Engineering interface between bioenergy recovery and biogas desulfurization: Sustainability interplays of biochar application

Abstract

The sustainability of anaerobic digestion (AD) is often challenged by the low energy efficiency of sulfur-contaminated waste and subsequent high carbon emission in biogas desulfurization. Recent advances in the direct interspecies electron transfer (DIET) mechanism present a unique biotechnological means to cope with relevant fundamental constraints of microbial competition. This study aims to provide a systematic investigation regarding how and to what extent can DIET-conductive materials (especially biochar) mitigate relevant AD away from the environmental burdens of hydrogen sulfide generation. Through the experimental validation of biochar applications in bioreactor trials, the profiles of intermediates pathways and electron diversion were first examined together with microbiological analysis. Instead of suppressing the notorious growth of sulfate-reducing bacteria, the results revealed an interesting phenomenon of enriched coexistence but a reduced hydrogen sulfide generation with DIET application. In a stoichiometric relationship, around 26.6% of the total electrons were migrated from hydrogen sulfide production back to methane generation.
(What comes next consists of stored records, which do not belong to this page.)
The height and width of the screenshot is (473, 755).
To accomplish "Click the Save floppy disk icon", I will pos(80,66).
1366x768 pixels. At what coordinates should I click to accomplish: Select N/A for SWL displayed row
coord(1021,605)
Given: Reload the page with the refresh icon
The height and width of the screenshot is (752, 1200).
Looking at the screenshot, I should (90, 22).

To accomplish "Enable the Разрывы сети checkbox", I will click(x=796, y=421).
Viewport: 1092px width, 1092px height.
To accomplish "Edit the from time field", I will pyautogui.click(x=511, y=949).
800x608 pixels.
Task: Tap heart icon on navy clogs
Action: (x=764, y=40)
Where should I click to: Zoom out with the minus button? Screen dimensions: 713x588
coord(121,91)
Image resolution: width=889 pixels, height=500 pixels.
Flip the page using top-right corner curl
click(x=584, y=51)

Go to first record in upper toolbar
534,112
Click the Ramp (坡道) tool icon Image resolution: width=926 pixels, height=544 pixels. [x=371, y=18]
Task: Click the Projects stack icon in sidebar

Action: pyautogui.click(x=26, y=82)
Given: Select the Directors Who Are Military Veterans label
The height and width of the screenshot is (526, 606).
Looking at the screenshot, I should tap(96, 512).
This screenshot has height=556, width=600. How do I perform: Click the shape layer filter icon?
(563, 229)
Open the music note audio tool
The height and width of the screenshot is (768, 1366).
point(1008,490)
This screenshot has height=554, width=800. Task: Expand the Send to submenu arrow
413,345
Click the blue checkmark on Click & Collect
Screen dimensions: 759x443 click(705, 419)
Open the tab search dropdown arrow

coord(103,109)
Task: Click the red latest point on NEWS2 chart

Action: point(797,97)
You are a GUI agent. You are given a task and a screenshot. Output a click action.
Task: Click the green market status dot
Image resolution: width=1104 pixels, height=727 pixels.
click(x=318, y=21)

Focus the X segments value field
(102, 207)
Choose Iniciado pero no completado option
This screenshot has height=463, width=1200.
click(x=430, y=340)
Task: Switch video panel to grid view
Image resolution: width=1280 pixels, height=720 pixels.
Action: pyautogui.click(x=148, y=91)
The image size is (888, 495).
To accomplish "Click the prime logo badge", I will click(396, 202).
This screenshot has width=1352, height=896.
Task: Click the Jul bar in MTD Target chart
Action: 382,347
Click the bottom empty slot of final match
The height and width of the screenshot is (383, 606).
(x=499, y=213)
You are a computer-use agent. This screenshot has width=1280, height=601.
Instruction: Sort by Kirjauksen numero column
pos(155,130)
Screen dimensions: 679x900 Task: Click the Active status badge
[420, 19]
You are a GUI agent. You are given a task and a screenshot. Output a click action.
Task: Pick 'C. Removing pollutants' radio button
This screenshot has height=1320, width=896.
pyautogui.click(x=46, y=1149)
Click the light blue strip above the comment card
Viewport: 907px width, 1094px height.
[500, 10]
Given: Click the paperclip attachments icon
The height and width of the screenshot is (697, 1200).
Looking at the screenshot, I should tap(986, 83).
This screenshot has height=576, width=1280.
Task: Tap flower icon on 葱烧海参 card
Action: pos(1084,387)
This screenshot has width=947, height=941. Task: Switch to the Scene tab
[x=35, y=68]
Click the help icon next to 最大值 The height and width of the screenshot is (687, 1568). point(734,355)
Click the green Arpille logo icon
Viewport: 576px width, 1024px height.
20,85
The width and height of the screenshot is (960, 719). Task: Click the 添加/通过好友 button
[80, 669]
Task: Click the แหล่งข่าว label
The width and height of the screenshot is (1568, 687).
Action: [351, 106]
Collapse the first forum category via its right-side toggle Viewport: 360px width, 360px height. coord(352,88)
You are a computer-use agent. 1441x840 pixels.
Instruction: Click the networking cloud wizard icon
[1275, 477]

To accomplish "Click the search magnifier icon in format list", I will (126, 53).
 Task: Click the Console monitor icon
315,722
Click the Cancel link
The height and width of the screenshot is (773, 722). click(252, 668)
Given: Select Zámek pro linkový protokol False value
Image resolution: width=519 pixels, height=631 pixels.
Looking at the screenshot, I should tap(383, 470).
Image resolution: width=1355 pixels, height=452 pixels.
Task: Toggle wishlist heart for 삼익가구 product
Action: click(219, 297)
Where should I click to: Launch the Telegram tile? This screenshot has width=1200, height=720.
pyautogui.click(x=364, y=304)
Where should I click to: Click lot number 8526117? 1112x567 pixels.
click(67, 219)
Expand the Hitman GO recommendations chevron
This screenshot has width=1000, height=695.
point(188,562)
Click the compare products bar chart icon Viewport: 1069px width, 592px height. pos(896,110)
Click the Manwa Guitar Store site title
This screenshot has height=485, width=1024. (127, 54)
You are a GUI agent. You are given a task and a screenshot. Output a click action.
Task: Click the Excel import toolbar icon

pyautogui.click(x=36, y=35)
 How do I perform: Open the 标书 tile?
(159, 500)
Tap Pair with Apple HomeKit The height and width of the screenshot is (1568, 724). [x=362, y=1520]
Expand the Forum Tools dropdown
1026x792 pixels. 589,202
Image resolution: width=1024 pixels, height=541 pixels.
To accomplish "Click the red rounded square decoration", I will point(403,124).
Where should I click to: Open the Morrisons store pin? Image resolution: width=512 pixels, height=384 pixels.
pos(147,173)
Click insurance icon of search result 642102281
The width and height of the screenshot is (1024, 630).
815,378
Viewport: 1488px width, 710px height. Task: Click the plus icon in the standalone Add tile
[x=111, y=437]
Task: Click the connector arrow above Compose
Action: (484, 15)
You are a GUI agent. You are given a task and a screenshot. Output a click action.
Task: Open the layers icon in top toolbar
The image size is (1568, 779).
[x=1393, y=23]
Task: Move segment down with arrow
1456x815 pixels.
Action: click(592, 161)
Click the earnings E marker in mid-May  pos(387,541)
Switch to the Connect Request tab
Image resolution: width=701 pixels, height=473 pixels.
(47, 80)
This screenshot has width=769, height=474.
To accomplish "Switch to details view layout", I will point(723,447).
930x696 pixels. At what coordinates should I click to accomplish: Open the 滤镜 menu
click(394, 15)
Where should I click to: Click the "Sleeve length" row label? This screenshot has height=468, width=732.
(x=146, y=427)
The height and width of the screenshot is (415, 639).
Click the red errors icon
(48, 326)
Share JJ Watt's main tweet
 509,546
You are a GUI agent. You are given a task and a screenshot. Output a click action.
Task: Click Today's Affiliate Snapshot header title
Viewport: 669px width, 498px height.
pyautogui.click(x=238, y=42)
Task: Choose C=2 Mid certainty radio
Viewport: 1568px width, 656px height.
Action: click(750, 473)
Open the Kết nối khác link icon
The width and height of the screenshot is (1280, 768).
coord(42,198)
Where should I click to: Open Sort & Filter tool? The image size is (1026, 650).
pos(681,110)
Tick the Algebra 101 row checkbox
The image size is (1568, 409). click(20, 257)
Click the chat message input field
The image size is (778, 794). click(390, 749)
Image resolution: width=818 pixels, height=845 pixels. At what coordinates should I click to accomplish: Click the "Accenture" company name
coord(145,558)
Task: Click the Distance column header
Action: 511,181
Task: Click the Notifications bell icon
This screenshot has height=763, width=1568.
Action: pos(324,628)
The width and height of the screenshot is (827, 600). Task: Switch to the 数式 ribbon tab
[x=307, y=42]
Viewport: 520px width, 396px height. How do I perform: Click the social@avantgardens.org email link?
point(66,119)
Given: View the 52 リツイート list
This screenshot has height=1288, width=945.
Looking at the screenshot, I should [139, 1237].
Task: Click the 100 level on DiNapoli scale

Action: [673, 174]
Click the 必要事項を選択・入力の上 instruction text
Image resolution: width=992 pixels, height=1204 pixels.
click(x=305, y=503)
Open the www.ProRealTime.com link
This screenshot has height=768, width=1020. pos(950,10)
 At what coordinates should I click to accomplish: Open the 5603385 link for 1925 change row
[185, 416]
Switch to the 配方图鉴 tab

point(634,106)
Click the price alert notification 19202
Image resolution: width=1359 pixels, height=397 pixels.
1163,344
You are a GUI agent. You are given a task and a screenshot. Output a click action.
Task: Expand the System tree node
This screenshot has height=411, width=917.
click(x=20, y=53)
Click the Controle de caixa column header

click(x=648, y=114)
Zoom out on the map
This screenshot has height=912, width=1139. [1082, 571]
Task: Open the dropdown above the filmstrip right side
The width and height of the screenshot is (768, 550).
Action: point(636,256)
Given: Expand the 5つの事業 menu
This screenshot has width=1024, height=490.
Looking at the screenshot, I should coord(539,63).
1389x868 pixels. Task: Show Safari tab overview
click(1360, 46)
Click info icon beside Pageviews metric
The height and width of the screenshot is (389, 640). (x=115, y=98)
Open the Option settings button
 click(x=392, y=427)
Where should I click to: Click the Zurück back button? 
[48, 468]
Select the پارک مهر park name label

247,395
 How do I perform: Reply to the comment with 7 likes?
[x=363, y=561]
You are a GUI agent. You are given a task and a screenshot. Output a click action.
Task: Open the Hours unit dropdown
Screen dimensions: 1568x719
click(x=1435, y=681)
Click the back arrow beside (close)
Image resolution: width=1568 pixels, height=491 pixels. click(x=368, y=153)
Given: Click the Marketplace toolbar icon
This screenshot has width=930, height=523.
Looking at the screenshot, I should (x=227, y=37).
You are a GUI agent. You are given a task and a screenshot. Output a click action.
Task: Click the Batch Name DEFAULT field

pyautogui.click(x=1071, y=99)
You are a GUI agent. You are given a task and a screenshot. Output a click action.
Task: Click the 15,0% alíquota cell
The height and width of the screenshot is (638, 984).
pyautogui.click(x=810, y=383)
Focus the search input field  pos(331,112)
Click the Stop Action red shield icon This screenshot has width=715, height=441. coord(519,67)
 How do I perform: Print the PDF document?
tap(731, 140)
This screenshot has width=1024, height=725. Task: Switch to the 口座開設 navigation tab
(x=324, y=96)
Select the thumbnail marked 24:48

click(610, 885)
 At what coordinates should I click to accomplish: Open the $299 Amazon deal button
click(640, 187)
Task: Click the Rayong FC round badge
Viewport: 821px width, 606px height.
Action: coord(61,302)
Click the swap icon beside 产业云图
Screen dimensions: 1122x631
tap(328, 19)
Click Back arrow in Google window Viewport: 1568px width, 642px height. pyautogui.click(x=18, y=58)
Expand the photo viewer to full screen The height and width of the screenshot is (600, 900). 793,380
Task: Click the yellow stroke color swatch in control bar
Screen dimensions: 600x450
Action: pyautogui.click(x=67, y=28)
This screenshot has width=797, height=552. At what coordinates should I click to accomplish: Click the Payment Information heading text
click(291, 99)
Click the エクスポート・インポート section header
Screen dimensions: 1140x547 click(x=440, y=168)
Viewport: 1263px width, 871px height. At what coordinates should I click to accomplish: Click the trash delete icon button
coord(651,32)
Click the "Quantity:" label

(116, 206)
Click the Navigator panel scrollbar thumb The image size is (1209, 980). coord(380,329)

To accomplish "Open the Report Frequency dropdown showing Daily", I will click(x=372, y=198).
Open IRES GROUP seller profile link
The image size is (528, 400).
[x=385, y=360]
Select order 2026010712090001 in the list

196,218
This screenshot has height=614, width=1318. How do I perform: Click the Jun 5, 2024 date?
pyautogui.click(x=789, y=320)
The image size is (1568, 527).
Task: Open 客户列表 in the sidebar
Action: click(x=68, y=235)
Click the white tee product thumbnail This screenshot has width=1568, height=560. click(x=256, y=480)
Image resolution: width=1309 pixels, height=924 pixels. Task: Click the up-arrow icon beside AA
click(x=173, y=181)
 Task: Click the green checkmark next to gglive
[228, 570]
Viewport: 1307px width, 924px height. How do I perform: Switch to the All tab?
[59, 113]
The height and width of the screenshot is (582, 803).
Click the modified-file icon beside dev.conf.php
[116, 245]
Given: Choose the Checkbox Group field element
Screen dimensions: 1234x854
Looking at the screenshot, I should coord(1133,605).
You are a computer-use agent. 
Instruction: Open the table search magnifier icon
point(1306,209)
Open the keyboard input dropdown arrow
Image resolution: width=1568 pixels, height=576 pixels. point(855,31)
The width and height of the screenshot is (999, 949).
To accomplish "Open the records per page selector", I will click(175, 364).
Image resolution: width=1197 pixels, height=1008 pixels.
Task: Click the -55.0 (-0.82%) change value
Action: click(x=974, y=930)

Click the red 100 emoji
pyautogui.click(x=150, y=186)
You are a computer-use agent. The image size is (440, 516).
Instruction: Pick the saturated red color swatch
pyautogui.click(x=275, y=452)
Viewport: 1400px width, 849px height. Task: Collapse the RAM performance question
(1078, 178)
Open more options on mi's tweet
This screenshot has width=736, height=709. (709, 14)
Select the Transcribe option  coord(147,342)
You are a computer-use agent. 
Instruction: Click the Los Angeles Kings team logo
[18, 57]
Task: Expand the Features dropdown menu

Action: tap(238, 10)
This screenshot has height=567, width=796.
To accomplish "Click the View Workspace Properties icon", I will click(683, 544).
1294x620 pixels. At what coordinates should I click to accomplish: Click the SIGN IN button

Sensitivity analysis of life cycle assessment (LCA) was applied to better understand the environmental significance of electron diversion by biochar application in the systematic context of bioenergy recovery and biogas desulfurization. The LCA results characterized the benefits and limitations of DIET-driven desulfurization for the environmental performance of each impact category, while the potential improvement through better resource circularity in the desulfurization unit was also highlighted. Overall, built on experimental validation, this study frames relevant evaluations to achieve insights into the pivotal roles of biochar application as well as the quantitative interdependencies between DIET-driven desulfurization and AD sustainability.